◆ **ABOUT THIS TASK**: Working from the top of the records below, reproduce each line exactly, ending once you have written the line containing "Ako si nastaviť".

══ TASK INPUTS

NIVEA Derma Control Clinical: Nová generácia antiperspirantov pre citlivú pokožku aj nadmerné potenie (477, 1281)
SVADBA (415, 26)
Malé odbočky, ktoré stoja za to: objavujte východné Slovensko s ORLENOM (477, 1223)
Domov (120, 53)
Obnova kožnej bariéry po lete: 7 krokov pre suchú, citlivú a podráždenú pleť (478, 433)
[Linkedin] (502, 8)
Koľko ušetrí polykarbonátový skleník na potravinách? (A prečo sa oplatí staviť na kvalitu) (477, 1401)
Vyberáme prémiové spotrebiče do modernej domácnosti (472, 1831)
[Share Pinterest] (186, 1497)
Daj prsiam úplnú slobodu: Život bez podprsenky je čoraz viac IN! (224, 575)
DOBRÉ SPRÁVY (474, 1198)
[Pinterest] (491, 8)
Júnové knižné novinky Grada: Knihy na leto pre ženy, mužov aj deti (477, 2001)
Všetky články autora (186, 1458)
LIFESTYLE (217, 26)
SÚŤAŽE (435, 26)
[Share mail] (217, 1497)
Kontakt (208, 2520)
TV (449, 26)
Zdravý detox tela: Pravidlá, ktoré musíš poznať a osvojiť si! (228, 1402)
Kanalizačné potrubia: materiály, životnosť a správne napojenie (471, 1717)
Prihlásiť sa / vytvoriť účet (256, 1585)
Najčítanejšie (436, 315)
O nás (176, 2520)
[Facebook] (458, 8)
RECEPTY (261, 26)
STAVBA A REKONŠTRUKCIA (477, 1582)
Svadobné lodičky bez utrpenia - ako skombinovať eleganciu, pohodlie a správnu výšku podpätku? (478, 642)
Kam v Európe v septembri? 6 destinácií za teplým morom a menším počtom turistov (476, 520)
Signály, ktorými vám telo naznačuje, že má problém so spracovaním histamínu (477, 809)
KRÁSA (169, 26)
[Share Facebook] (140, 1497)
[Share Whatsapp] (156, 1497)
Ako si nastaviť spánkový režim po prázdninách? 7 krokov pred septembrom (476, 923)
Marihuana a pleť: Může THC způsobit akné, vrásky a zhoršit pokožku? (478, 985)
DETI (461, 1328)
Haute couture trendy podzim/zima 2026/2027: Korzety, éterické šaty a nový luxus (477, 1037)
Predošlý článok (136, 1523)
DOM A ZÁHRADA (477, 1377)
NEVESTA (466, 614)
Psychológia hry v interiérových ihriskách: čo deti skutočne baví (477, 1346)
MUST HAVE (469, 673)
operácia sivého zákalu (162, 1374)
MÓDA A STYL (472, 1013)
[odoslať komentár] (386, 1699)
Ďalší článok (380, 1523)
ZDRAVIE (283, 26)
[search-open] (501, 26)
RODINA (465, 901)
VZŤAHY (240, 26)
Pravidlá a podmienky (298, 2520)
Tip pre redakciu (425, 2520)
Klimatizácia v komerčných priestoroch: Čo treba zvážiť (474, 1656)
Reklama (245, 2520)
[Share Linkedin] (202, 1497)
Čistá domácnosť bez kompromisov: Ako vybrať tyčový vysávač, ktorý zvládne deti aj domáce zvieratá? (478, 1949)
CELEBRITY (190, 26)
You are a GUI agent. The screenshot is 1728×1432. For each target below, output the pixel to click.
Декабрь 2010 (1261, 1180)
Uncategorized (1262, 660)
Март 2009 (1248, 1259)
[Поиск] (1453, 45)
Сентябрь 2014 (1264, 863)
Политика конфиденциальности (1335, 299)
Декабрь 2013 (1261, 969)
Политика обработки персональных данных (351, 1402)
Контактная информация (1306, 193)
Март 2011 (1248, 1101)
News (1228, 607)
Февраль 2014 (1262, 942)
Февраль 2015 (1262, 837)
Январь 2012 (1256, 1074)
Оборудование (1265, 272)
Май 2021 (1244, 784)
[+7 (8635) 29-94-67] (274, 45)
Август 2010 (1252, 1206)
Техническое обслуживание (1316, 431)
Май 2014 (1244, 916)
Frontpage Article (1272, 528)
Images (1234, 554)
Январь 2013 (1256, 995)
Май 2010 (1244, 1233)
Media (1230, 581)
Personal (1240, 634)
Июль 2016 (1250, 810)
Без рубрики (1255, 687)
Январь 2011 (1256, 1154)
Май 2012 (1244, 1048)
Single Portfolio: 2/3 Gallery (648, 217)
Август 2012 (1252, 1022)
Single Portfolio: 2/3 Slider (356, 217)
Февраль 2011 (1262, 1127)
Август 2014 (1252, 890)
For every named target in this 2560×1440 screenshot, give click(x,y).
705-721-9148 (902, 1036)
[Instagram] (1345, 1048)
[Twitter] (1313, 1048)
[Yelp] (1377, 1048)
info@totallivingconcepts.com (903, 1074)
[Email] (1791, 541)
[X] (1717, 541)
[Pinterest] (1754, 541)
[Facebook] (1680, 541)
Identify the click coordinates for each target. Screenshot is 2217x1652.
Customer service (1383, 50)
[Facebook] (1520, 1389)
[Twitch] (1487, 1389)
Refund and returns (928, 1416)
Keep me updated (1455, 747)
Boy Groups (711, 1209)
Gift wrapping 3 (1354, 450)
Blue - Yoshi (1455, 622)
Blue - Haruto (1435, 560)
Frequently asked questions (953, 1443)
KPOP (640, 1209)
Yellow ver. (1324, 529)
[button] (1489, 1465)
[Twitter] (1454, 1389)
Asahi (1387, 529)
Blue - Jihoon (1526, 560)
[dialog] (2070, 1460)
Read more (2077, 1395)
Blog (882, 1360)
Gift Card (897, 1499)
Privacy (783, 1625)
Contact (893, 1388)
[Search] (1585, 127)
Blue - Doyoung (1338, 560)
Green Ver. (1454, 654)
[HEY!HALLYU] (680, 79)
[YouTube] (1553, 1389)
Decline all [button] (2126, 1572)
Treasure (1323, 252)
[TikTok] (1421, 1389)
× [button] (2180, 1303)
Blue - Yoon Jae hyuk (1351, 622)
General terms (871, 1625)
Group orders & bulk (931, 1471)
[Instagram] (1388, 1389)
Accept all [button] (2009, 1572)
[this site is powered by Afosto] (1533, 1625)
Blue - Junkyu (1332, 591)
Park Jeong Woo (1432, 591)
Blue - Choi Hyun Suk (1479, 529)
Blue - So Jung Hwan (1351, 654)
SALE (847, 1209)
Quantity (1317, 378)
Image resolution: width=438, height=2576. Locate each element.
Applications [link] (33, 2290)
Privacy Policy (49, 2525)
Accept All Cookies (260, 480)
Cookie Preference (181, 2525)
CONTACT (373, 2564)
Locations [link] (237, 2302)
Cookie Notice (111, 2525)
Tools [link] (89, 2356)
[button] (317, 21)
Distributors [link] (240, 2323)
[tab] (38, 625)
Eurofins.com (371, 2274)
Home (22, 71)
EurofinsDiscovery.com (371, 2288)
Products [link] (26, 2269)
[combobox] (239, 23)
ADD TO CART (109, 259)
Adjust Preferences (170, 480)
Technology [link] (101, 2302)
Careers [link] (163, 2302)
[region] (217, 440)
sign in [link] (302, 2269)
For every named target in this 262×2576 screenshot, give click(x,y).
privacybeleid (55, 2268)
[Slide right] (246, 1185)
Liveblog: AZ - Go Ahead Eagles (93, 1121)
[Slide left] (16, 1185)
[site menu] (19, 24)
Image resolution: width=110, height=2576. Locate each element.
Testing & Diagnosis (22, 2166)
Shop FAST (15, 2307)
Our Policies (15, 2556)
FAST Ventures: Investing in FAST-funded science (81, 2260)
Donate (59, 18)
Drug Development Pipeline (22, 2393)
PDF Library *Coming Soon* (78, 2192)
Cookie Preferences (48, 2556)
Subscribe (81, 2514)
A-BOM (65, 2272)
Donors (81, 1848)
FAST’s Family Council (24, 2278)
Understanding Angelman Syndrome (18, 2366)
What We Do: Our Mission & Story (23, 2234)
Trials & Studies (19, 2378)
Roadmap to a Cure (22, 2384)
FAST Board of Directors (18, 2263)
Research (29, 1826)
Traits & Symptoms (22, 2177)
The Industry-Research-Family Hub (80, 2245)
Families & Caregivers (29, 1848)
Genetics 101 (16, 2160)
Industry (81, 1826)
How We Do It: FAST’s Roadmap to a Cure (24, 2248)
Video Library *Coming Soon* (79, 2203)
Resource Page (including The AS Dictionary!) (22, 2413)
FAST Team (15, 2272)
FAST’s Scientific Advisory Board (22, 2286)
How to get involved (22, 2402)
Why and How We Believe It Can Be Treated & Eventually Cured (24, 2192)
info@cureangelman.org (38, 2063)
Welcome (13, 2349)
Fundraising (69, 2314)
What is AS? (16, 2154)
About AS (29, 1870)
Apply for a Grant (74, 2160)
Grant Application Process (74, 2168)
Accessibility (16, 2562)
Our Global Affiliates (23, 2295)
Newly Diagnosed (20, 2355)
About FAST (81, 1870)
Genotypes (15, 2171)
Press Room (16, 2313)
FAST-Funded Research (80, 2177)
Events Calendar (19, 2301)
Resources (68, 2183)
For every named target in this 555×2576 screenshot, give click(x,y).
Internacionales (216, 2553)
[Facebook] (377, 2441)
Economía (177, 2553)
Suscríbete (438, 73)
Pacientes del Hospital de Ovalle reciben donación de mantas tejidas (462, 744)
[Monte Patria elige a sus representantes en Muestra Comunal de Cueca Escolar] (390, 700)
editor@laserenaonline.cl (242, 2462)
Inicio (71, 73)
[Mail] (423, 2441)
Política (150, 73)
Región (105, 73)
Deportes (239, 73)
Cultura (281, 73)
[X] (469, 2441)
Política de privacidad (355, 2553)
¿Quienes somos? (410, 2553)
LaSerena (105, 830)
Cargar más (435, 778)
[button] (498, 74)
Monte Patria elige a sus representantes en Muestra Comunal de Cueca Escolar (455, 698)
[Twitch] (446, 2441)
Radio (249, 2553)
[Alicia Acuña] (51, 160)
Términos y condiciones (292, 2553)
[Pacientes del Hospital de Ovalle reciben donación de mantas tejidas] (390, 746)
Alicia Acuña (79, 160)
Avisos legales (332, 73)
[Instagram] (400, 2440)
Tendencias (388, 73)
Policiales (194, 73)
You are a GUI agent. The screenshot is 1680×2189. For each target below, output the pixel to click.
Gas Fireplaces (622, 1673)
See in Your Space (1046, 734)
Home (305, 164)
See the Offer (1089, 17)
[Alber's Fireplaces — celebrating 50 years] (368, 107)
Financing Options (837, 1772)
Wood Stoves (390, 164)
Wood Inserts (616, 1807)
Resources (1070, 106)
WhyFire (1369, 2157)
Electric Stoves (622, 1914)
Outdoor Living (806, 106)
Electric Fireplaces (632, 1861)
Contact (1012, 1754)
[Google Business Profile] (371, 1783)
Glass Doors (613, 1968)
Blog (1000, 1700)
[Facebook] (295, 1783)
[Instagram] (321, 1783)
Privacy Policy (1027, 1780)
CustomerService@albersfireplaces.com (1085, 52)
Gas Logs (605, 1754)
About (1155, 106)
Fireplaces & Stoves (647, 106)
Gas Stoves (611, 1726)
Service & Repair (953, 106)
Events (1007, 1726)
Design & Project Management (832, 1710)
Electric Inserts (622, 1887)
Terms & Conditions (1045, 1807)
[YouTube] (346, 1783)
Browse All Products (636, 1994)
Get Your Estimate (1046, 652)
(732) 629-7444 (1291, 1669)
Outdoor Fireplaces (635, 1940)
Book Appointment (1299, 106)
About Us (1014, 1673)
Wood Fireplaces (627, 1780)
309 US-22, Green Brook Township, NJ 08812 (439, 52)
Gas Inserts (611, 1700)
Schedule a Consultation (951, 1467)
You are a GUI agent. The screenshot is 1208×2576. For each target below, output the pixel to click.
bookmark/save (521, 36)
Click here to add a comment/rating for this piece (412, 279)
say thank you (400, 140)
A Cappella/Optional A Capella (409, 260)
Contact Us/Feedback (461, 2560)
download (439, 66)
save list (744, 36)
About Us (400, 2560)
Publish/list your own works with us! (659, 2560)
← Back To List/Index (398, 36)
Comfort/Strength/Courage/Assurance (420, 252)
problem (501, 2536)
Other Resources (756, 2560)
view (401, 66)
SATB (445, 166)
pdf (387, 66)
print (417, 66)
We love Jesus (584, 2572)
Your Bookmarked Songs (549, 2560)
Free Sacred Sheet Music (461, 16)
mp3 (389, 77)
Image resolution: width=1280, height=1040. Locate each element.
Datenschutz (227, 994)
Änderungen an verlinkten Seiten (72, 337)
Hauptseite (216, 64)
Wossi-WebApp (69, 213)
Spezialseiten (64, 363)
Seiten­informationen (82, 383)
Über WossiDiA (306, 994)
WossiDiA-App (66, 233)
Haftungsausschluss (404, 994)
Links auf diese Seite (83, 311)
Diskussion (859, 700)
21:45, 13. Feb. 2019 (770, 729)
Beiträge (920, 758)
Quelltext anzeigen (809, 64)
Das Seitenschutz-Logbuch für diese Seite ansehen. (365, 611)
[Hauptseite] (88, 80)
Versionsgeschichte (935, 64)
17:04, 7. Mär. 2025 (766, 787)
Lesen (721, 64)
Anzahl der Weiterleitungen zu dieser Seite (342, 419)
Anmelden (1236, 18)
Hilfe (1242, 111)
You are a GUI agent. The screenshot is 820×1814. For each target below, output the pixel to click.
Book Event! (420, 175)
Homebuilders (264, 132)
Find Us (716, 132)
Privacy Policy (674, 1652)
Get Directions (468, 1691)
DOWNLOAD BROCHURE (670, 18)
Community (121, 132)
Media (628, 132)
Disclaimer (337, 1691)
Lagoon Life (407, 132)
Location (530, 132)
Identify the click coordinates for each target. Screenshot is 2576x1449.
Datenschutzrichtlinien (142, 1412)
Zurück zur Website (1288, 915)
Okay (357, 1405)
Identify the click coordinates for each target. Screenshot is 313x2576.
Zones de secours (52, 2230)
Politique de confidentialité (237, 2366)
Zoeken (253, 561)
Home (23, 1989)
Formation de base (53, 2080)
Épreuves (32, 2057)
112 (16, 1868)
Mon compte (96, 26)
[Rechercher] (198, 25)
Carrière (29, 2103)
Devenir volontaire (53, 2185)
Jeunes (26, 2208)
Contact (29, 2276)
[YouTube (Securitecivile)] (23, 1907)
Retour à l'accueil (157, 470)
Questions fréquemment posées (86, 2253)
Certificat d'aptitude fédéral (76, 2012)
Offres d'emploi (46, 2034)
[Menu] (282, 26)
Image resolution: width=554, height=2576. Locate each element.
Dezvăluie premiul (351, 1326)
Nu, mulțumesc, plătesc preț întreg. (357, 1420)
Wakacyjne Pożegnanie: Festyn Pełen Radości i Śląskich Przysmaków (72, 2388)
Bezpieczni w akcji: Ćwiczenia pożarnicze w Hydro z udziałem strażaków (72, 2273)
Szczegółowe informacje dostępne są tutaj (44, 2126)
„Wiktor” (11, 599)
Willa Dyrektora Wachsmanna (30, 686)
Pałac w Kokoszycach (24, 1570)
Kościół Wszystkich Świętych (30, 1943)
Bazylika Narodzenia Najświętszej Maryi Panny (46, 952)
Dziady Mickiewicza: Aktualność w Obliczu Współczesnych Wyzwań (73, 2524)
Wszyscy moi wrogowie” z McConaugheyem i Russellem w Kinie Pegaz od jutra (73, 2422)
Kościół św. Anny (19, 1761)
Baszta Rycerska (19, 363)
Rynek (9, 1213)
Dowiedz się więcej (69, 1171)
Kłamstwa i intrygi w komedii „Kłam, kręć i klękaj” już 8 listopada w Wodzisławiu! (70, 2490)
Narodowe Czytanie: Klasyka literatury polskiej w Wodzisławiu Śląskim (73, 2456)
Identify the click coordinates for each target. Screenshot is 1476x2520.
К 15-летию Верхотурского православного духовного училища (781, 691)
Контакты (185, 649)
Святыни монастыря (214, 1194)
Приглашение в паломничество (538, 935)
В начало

════

◆ **SOLUTION FOR THIS EXERCISE**:
NIVEA Derma Control Clinical: Nová generácia antiperspirantov pre citlivú pokožku aj nadmerné potenie (477, 1281)
SVADBA (415, 26)
Malé odbočky, ktoré stoja za to: objavujte východné Slovensko s ORLENOM (477, 1223)
Domov (120, 53)
Obnova kožnej bariéry po lete: 7 krokov pre suchú, citlivú a podráždenú pleť (478, 433)
[Linkedin] (502, 8)
Koľko ušetrí polykarbonátový skleník na potravinách? (A prečo sa oplatí staviť na kvalitu) (477, 1401)
Vyberáme prémiové spotrebiče do modernej domácnosti (472, 1831)
[Share Pinterest] (186, 1497)
Daj prsiam úplnú slobodu: Život bez podprsenky je čoraz viac IN! (224, 575)
DOBRÉ SPRÁVY (474, 1198)
[Pinterest] (491, 8)
Júnové knižné novinky Grada: Knihy na leto pre ženy, mužov aj deti (477, 2001)
Všetky články autora (186, 1458)
LIFESTYLE (217, 26)
SÚŤAŽE (435, 26)
[Share mail] (217, 1497)
Kontakt (208, 2520)
TV (449, 26)
Zdravý detox tela: Pravidlá, ktoré musíš poznať a osvojiť si! (228, 1402)
Kanalizačné potrubia: materiály, životnosť a správne napojenie (471, 1717)
Prihlásiť sa / vytvoriť účet (256, 1585)
Najčítanejšie (436, 315)
O nás (176, 2520)
[Facebook] (458, 8)
RECEPTY (261, 26)
STAVBA A REKONŠTRUKCIA (477, 1582)
Svadobné lodičky bez utrpenia - ako skombinovať eleganciu, pohodlie a správnu výšku podpätku? (478, 642)
Kam v Európe v septembri? 6 destinácií za teplým morom a menším počtom turistov (476, 520)
Signály, ktorými vám telo naznačuje, že má problém so spracovaním histamínu (477, 809)
KRÁSA (169, 26)
[Share Facebook] (140, 1497)
[Share Whatsapp] (156, 1497)
Ako si nastaviť spánkový režim po prázdninách? 7 krokov pred septembrom (476, 923)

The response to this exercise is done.